§ Reading text:

A Prognostics Framework for Battery Health Monitoring Integrated with Thermal Modeling

Urban Air Mobility (UAM) promises to revolutionize transportation in major cities, offering passenger travel, cargo delivery, and emergency medical services through a network of electric vertical takeoff and landing (eVTOL) aircraft. However, the limited range of current eVTOLs, due to the low specific energy of lithium-ion batteries along with a possibility of thermal runaway conditions poses significant safety concerns, leading to potentially compromising operational safety.

To address this critical challenge, researchers are actively evaluating the impact of flight and environmental conditions on onboard lithium-ion battery health. This involves carefully assessing the performance of battery packs under laboratory and operational conditions for developing models to estimate future health using prognostics framework.

This study examines the effectiveness of evaluating battery degradation leading to catastrophic failures under varying operational conditions in laboratory. These are captured using physics based models of underlying phenomenons and integrated into the prognostics framework. A fully charged battery undergoes controlled discharge cycles at varying C-rates based on the simulated power draw profile, with current and voltage, temperature data recorded throughout the experiment. The observed data provides valuable insights into how different operating conditions and mission profiles affect battery performance. This information is crucial for developing strategies to optimize battery systems, enhance range, and ultimately ensure the safe and reliable operation of UAM vehicles.

§ Dataset excerpts:

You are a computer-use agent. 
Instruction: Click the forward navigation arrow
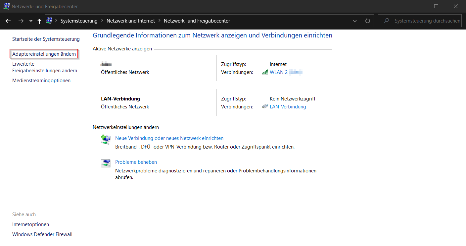click(x=21, y=21)
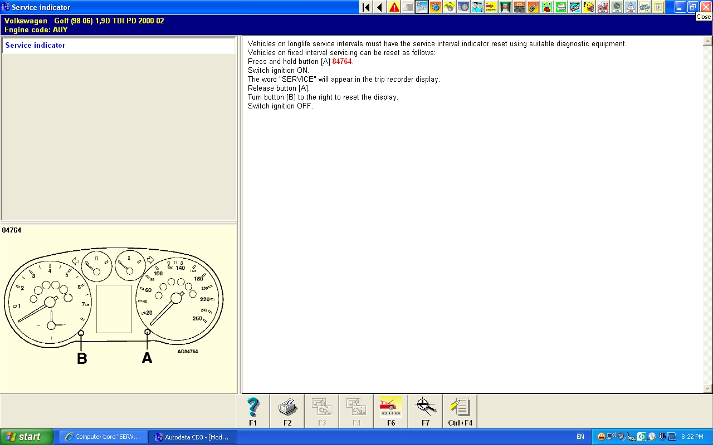This screenshot has width=713, height=445.
Task: Click the F6 red car mileage button
Action: point(391,411)
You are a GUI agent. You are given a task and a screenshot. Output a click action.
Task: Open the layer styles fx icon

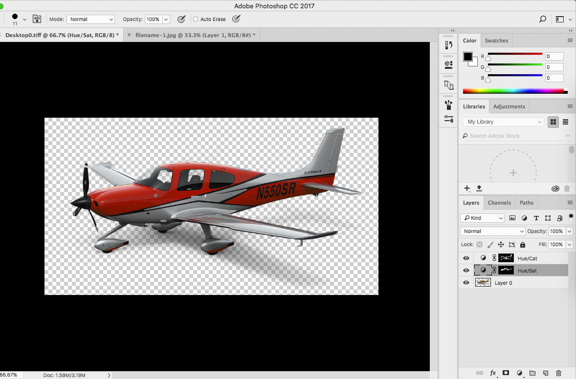(493, 373)
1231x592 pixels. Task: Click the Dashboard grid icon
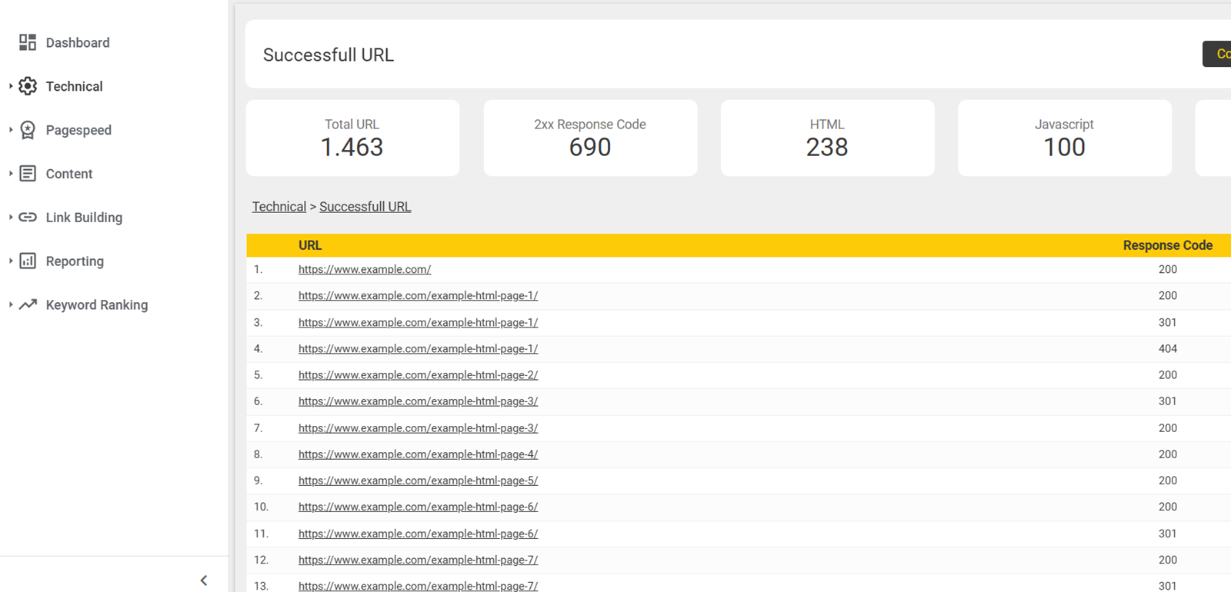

§ Brief A:
In the battery prognostics text, at what rates does the fully charged battery go through its controlled discharge cycles?
§ Brief B:
Retype the battery prognostics text between "Urban Air Mobility" and "using prognostics framework.", inclusive.

§ Output A:
At varying C-rates based on the simulated power draw profile.

§ Output B:
Urban Air Mobility (UAM) promises to revolutionize transportation in major cities, offering passenger travel, cargo delivery, and emergency medical services through a network of electric vertical takeoff and landing (eVTOL) aircraft. However, the limited range of current eVTOLs, due to the low specific energy of lithium-ion batteries along with a possibility of thermal runaway conditions poses significant safety concerns, leading to potentially compromising operational safety.

To address this critical challenge, researchers are actively evaluating the impact of flight and environmental conditions on onboard lithium-ion battery health. This involves carefully assessing the performance of battery packs under laboratory and operational conditions for developing models to estimate future health using prognostics framework.